Today is June 21st. We got our first two snow peas a couple days ago! And the rest of the garden is looking magical and lush. Here’s a little lookie-loo at what’s happening.

Not pictured: the purple hominy in the pasture and the brand new baby duckling that hatched on Father’s Day!! In the next few days we’ll get a few more ducklings, plus we’ll be planting the sorghum! Exciting times!

It’s June 14th–not even summer yet–and we’re getting small, daily harvests. (Still no peas.)

Today I cut leaves off our lettuces. I love “cut and come again” types of lettuce. It means I can harvest as soon as a leaf is the size I want, then come back tomorrow to get another few leaves. Next year I’d love to try some different lettuces. Josh was all excited this year about planting lettuce, but I wasn’t. But now I am. Lettuce is an early win. You can harvest lettuce before almost anything else (except for overwintered crops). I guess I wasn’t too excited about lettuce back in February because we had so much kale and chard.

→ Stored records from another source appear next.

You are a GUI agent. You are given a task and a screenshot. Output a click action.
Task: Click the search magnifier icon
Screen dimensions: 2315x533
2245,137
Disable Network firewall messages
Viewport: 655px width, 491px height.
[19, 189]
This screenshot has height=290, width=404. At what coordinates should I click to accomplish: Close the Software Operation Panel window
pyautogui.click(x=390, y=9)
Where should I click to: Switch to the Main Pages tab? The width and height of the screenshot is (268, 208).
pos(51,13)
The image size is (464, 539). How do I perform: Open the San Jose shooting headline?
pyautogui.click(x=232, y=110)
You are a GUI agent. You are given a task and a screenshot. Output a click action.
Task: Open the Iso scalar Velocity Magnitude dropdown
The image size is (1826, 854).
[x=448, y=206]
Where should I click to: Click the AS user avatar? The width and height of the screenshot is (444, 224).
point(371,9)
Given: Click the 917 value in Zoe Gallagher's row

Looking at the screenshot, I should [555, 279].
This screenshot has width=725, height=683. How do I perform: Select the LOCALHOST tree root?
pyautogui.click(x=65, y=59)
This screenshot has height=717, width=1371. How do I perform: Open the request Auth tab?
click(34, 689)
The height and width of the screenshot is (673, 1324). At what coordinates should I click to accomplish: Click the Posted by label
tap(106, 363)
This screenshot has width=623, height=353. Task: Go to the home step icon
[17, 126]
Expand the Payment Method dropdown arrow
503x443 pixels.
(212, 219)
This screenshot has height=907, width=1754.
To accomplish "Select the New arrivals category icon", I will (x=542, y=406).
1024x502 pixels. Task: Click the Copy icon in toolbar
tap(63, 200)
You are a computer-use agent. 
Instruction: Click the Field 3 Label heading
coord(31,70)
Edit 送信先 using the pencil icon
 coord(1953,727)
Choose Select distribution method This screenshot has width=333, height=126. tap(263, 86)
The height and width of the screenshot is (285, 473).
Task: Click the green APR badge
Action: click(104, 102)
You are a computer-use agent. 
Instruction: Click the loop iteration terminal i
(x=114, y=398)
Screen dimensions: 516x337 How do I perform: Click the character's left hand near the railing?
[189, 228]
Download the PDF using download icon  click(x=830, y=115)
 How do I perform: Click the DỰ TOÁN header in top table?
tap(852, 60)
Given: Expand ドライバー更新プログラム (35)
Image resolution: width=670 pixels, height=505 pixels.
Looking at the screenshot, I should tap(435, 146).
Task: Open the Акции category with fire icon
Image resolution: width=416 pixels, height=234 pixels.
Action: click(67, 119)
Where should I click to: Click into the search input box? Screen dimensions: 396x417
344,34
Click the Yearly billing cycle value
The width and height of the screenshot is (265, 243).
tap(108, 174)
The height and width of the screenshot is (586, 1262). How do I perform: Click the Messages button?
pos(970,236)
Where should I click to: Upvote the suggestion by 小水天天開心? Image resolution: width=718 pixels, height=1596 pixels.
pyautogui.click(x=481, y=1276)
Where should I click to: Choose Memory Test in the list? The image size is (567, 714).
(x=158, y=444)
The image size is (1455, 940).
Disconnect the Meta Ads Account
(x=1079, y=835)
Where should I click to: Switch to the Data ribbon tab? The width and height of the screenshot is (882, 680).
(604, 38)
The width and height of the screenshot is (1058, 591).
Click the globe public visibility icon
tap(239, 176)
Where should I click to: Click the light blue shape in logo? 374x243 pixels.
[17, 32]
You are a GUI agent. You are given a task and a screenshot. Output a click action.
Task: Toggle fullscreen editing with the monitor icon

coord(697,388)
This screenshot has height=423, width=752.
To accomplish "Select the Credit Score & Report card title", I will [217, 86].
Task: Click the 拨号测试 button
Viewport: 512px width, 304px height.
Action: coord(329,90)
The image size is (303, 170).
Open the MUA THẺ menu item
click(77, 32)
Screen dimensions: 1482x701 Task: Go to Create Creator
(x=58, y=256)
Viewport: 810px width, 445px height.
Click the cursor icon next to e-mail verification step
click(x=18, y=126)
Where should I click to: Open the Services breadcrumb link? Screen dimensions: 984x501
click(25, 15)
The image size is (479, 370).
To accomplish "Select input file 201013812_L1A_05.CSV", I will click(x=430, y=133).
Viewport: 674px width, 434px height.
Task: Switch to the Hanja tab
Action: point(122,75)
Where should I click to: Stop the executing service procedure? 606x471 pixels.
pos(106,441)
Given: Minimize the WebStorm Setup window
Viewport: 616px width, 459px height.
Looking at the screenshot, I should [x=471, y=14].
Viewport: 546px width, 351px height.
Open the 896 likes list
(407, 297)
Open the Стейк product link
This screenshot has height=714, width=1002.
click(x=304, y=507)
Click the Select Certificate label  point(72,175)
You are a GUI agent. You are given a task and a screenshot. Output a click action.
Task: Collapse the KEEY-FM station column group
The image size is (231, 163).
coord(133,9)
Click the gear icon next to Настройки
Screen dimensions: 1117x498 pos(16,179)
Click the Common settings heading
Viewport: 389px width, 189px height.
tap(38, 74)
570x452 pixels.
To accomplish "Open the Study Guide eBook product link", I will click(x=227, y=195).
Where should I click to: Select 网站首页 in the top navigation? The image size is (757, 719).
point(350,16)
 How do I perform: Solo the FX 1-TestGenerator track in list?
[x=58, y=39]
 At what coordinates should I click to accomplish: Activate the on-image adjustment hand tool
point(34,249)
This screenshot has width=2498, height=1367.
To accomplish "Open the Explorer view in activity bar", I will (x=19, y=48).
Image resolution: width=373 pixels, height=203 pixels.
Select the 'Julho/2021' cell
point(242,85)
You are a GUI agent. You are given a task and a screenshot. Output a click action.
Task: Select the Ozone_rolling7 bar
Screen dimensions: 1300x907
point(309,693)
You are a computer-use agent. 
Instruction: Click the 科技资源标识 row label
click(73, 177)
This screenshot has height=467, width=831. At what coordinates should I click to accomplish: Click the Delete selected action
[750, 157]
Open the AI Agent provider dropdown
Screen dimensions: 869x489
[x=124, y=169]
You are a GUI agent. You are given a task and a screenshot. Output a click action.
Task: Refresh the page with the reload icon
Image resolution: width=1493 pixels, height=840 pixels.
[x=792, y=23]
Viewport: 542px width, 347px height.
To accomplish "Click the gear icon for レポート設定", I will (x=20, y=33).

Now that it’s gone, I’m so grateful for our little patch of tender greens.

We also harvested 5 beets. We eat the beetroot and the leaves. Beet leaves always look sickly and unappetizing, but they transform when they’re lightly steamed and tossed with butter. They turn a glossy, rich green.

I cut a few stalks of what I call our “grocery store green onions” because that’s what they were. Since planting the little stublettes from the bottom of the green onions last year, we have been harvesting non stop. Something that normally ends up in the trash has been a source of reliable flavor and color for well over a year now.

We also harvested our first real cutting of winter savory. Winter savory is an herb that I almost wrote off as just an old fashioned, outdated herb. You never see it in sexy poses on magazine covers. Winter savory never gets lead roles in Broadway musicals or even bit parts in made-for-TV-movies. I really don’t know why. Winter savory has got her act together. She grows upright, has a bright, fresh herbal scent, she’s easy to grow and she fits in with any recipe (never overpowering).

Tour de jardine. La di dah.

Sometimes with gardens it’s easy to feel like you’re so far behind. Like “It’s already June 3rd and were not harvesting peas yet!” True–other years we harvested peas around this time, but last year at pea harvesting time we had zero garlic, a culinary herb garden the size of El Salvador (so teeny tiny, very very small, not big at all), and no overwintered greens. This spring has been very good to us, even though we have no peas to show for it. Our garlic all sprouted and grew, I harvested from the culinary herb garden all winter/spring, and we ate kale +chard all winter/spring like it was going out of style (because it is going out of style–orach is kinda the new kale).

We have no fresh peas yet, but it was the weather’s fault. Nothing more boring than hearing people talk about the weather (except for hearing people talk about video games or Avengers movies), so I’ll keep this short. April was supposed to be cool and wet, but it was freakishly hot and dry. So, no little pea fruits yet. Hopefully we’ll have a harvest before Thor’s hammer of heat withers our little pea shoots like spawned lava in Minecraft.